Применить некоторый метод детерминации в отношении ка­кого-то феномена — значит предположить, что феномен этот испы­тывает воздействие других феноменов, которые его определяют. В свою очередь, если предположить, что некий феномен не детерминирован, это значит тем самым предположить, что он независим от других феноменов. То огромное множество, которое представ­ляют собой явления межмолекулярных столкновений газа, обна­руживается как некое целостное распыленное явление, в котором элементарные явления совершенно независимы одно от другого. Именно с этим связано появление на сцене теории вероятностей.

В ее простейшей форме эта теория исходит из абсолютной независимости элементов. Существование даже малейшей зави­симости внесло бы путаницу в мир вероятностной информации и потребовало бы больших усилий для выявления взаимодействия между связями реальной зависимости и чисто вероятностными законами.

Такова, на наш взгляд, концептуальная основа появления в научном мышлении теории вероятностей. Как уже сказано, пси­хология вероятности еще не окрепла, ей противостоит вся психо­логия действия. Homo faber * не считается с Homo aleator **; реа­лизм не признает спекуляций. Сознание некоторых (даже извест­ных) физиков противится восприятию вероятностных идей. Анри Пуанкаре вспоминает в этой связи такой любопытный факт из биографии лорда Кельвина: «Странное дело,— говорит Пуанка­ре,— лорд Кельвин одновременно склонялся к этим идеям и соп­ротивлялся им. Он никогда так и не понял общий смысл уравнения Максвелла — Больцмана. Он полагал, что у этого уравнения должны быть исключения, и, когда ему показывали, что якобы найденное им исключение не является таковым, он начинал искать другое» 1б. Лорд Кельвин, который «понимал» естественные явле­ния с помощью гироскопических моделей, считал, видимо, что зако­ны вероятности иррациональны. Современная же научная мысль занимается освоением этих законов случая, вероятностных свя­зей между явлениями, которые существуют без всякого отношения к реальным связям. Причем она плюралистична уже в своих ба­зовых предположениях. Мы находимся в этом смысле как бы в царстве рабочих гипотез и различных статистических методов, естественно, по-своему ограниченных, но в равной мере прини­маемых нами. Принципы статистики Бозе — Эйнштейна, с одной стороны, и принципы статистики Ферми — с другой, противореча друг другу, используются в различных разделах физики.

Несмотря на свои неопределенные основы, вероятностная феноменология уже достигла значительных успехов в преодо­лении существующего качественного разделения знания.
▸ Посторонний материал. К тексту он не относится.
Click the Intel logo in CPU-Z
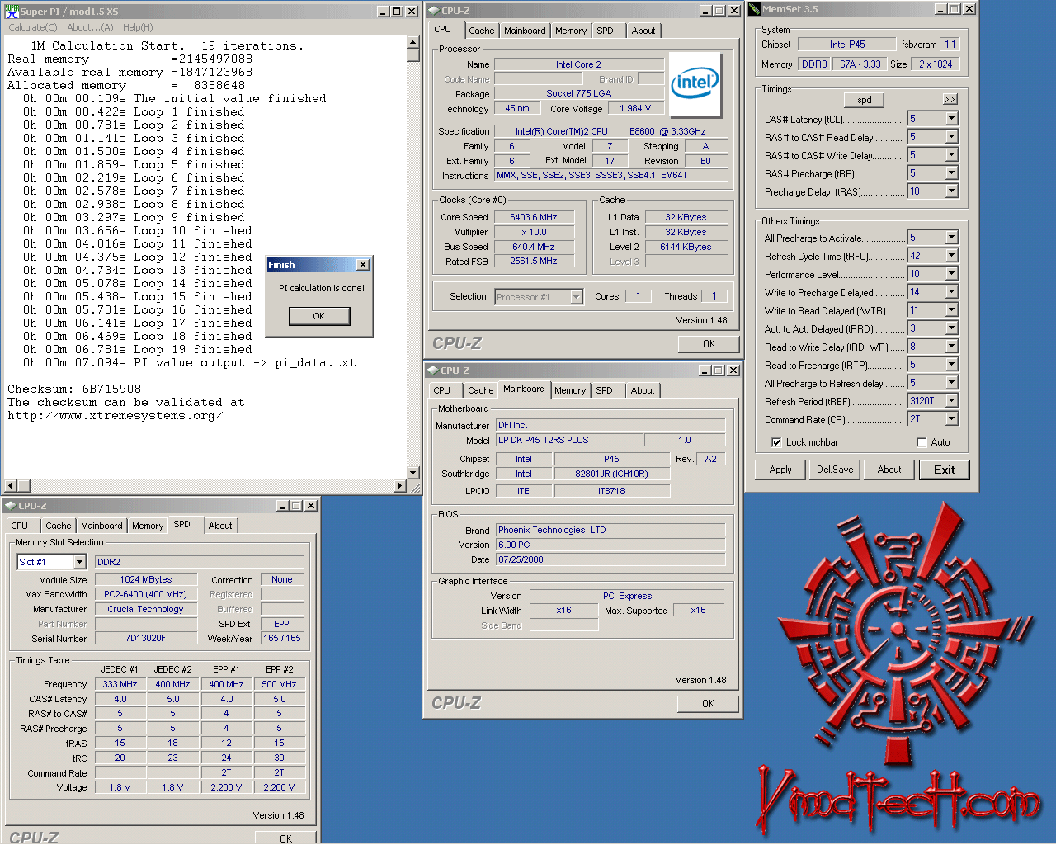1056x845 pixels. (x=695, y=85)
Так, по­нятие температуры интерпретируется сегодня с позиций кине­тики и, прямо скажем, носит при этом более вербальный, чем реальный, характер. Как верно заметил Эжен Блок: «Принцип эквивалентности тепла и работы материализован с самого начала тем, что мы создали тепло» 17. Но не менее верно то, что одно каче­ство выражается через другое и что даже в предположении механики в качестве основы кинетической теории газа настоящая объяснительная сила принадлежит сочетанию вероятностей. Сле­довательно, нужно всегда учитывать вероятностный опыт. Веро­ятное имеет место в виде позитивного момента. Правда, его трудно разместить между пространством опыта и пространством разума. Конечно, не следует при этом думать, что вероятность совпа­дает с незнанием, что она основывается на незнании причин. Маргенау по этому поводу тонко заметил: «Есть большая раз­ница между выражениями: «Электрон находится где-то в про­странстве, но я не знаю, где, и не могу знать» и «Каждая точка — равновероятное место нахождения электрона». Действительно, в последнем утверждении содержится явная уверенность в том, что если я выполню большое число наблюдений, то результаты их будут равномерно распределены по всему пространству»18 . Так зарождается совершенно позитивный характер вероятностного знания.
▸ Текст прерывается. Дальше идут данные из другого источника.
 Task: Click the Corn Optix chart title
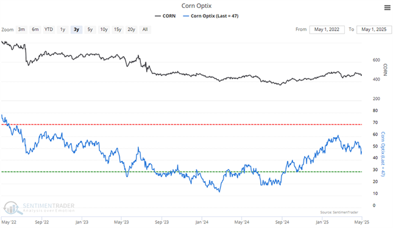(x=196, y=5)
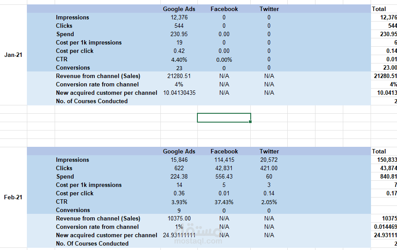Screen dimensions: 397x250
Task: Select Feb-21 Twitter clicks 421.00
Action: click(x=269, y=168)
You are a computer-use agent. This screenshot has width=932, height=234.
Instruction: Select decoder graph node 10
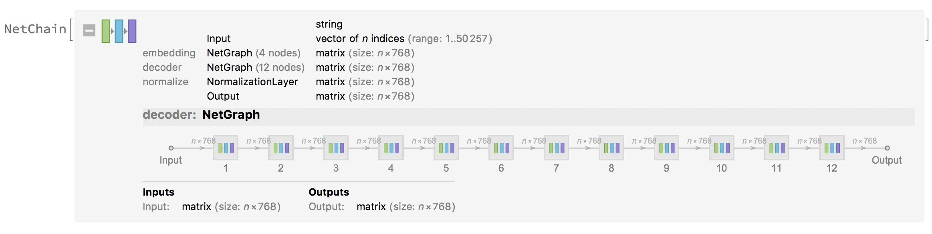click(x=722, y=148)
Далее, не следует отождествлять вероятностное с ирреаль­ным. Опыт вероятности имеет основание в коэффициентах на­шего психологического ожидания более или менее точно рас­считываемых вероятностей. Хотя проблема эта поставлена нечет­ко, соединяя две неясные, туманные вещи, но она отнюдь не ирре­альна. Может быть, следует даже говорить о причинной связи в сфере вероятного. Стоит задуматься над вероятностным прин­ципом, предложенным Бергманом: «Событие, обладающее боль­шей математической вероятностью, появляется и в природе соот­ветственно с большей частотой» 19. Время нацелено на то, чтобы реализовать вероятное, сделать вероятность эффективной. Име­ется переход от закона, в каком-то смысле статичного, рассчи­тываемого исходя из сложившейся на данный момент возмож­ности, к развитию во времени. И это происходит не потому, что вероятность выражается обычно как мера случая, когда феномен, который она предсказывает, должен появиться. Между вероят­ностью a priori и вероятностью a posteriori существует та же пропасть, что и между логической геометрией a priori и геометриче­ским описанием a posteriori реального. Совпадение между пред­полагаемой вероятностью и измеренной вероятностью является, по-видимому, наиболее тонким и убедительным доводом в пользу того, что природа проницаема для разума. Путь к рационализа­ции опыта вероятности действительно лежит через соответствие вероятности и частоты. Не случайно Кэмпбелл приписывает атому что-то вроде реального вероятного: «Атом a priori более расположен к тому, чтобы находиться в одном из более преиму­щественных состояний, нежели в одном из менее преимуществен­ных»20. Поэтому длящаяся реальность всегда кончает тем, что воплощает вероятное в бытие.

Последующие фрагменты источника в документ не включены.